-- Work item --
Scan the records for the word "chevron". Copy each line that includes it.

[[ Data to examine, beginning ]]

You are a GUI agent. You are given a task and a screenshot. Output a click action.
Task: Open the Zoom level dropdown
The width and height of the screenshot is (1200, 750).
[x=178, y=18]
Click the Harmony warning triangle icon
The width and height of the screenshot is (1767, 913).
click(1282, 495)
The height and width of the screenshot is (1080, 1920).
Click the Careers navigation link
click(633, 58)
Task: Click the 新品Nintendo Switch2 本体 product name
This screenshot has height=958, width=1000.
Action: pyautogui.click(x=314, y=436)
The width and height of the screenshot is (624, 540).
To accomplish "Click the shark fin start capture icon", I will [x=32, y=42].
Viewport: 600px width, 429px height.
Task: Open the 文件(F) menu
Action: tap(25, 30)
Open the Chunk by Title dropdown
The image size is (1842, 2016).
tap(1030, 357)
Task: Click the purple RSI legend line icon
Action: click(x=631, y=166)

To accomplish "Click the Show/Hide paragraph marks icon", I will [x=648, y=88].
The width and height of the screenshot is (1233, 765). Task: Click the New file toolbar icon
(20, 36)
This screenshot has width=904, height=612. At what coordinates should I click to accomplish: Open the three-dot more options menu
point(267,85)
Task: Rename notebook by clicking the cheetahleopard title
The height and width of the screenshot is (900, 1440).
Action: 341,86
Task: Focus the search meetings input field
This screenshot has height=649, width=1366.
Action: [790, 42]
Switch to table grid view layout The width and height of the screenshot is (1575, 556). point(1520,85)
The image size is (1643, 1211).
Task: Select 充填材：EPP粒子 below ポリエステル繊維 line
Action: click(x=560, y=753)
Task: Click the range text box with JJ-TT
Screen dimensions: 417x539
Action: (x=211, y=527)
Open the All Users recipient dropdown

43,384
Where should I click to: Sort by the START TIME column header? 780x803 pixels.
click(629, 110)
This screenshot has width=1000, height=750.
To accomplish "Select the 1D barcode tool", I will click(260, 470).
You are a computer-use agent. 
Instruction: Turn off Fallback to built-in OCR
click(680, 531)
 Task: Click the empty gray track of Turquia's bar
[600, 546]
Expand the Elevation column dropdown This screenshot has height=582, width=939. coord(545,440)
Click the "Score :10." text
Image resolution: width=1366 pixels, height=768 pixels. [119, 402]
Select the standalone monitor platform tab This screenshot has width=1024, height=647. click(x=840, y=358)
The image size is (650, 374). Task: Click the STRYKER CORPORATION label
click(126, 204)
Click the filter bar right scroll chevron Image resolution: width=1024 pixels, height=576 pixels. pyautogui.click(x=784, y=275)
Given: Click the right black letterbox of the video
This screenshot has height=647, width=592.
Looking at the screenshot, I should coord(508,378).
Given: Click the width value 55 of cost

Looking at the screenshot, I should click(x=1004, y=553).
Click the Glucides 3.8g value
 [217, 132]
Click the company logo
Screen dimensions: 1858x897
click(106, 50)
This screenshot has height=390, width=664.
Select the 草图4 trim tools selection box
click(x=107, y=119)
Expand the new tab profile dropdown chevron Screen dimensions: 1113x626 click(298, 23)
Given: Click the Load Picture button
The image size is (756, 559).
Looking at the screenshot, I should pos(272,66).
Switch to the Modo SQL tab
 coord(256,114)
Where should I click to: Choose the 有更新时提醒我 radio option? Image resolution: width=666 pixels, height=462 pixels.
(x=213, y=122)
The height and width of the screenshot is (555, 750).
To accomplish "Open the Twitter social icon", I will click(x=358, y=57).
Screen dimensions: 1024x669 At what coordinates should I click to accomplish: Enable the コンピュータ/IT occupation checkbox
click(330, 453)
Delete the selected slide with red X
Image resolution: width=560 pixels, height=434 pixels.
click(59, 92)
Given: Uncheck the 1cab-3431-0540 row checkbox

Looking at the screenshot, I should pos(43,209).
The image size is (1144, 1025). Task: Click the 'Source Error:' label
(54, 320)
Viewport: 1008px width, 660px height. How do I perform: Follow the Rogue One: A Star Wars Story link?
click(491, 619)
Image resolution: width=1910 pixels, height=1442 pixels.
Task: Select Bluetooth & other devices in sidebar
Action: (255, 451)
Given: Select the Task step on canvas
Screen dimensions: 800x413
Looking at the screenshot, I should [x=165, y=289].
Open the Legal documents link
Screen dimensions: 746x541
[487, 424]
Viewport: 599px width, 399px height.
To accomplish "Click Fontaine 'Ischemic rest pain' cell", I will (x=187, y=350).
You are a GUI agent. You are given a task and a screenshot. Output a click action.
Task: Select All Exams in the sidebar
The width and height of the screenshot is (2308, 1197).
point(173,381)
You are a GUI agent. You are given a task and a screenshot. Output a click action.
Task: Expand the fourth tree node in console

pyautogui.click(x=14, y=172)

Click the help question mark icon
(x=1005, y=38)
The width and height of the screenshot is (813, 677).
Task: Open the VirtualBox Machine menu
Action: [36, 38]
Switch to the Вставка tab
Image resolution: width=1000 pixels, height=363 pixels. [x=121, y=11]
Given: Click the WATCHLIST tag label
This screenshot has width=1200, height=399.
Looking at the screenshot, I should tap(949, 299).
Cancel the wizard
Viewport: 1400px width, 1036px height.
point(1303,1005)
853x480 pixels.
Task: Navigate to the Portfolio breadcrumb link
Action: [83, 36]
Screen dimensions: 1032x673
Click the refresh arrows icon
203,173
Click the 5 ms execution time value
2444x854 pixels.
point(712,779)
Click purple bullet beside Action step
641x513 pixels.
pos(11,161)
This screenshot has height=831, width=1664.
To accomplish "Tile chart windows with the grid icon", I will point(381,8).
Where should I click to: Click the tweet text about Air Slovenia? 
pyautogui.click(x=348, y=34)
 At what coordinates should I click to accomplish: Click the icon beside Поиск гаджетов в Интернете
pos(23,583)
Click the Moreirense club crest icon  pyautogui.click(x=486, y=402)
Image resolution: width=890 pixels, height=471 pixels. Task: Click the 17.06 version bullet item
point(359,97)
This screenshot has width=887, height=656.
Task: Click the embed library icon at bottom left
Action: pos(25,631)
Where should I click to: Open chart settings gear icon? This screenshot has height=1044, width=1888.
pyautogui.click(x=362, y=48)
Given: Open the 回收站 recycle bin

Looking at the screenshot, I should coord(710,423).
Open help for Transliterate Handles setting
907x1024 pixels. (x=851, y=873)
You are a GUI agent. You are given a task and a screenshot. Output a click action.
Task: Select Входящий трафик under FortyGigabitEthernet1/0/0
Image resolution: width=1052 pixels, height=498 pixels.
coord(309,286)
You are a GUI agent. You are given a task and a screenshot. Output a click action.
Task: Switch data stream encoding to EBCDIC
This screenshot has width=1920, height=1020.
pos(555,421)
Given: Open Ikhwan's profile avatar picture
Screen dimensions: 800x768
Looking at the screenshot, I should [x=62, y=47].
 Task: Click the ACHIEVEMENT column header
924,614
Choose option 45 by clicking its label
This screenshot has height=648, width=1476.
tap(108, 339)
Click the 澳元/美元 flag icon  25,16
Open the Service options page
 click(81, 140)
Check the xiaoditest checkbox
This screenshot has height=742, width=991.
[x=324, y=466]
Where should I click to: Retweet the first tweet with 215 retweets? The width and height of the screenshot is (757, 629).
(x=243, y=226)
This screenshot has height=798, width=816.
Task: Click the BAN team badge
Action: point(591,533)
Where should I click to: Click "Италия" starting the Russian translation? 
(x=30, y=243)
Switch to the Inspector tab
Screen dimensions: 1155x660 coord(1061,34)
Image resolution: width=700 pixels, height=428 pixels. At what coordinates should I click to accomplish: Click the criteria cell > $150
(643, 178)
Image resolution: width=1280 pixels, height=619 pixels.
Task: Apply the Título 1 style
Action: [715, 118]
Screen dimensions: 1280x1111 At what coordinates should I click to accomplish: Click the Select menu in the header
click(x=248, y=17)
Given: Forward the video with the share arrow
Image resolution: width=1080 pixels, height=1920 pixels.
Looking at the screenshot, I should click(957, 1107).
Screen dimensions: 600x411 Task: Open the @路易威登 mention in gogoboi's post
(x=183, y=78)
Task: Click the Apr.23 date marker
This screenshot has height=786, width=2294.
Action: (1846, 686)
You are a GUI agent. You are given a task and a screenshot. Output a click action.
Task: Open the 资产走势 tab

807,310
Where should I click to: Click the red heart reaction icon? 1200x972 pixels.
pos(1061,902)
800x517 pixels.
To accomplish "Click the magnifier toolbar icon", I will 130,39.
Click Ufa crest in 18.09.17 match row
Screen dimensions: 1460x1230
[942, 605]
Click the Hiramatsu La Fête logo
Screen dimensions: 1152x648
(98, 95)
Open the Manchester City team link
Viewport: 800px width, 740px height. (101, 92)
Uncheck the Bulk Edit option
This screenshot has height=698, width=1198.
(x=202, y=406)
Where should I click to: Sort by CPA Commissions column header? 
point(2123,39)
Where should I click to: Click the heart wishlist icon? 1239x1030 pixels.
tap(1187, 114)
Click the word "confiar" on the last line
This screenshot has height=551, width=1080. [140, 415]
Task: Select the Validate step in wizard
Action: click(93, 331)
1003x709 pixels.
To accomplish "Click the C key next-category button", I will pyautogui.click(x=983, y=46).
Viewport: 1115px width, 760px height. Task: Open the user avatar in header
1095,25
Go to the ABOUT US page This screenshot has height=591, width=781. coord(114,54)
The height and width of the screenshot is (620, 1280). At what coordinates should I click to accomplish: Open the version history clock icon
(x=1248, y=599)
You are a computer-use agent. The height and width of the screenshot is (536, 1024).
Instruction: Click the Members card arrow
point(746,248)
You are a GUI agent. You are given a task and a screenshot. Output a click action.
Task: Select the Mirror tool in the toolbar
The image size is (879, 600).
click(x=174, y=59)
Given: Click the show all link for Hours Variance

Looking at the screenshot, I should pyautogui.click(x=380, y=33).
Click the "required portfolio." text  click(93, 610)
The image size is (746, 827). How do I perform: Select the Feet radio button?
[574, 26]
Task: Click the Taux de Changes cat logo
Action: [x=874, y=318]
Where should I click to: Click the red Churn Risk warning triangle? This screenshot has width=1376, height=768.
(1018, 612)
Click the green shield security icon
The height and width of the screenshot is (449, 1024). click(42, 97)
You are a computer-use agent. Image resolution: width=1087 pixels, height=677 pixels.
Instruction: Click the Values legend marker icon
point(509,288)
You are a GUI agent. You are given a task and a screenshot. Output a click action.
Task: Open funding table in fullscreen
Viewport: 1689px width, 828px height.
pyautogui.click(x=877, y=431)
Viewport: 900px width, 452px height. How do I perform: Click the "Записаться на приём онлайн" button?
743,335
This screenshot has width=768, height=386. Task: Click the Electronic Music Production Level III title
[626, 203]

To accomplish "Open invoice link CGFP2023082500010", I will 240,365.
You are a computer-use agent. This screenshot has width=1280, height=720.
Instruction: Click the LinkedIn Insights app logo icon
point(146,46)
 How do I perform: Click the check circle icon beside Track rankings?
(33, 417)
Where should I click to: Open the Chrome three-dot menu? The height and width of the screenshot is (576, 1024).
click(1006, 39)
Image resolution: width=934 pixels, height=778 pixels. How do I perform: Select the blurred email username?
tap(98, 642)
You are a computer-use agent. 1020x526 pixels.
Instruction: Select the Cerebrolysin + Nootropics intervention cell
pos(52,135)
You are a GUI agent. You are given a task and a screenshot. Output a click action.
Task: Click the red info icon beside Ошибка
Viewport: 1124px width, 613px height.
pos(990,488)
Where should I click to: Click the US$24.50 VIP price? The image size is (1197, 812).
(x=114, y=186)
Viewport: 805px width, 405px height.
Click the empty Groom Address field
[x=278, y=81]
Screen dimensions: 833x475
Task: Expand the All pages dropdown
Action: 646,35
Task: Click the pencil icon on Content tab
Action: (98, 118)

[[ Data to examine, end ]]

-- Solution to this problem --
Click the filter bar right scroll chevron Image resolution: width=1024 pixels, height=576 pixels. pyautogui.click(x=784, y=275)
Expand the new tab profile dropdown chevron Screen dimensions: 1113x626 click(298, 23)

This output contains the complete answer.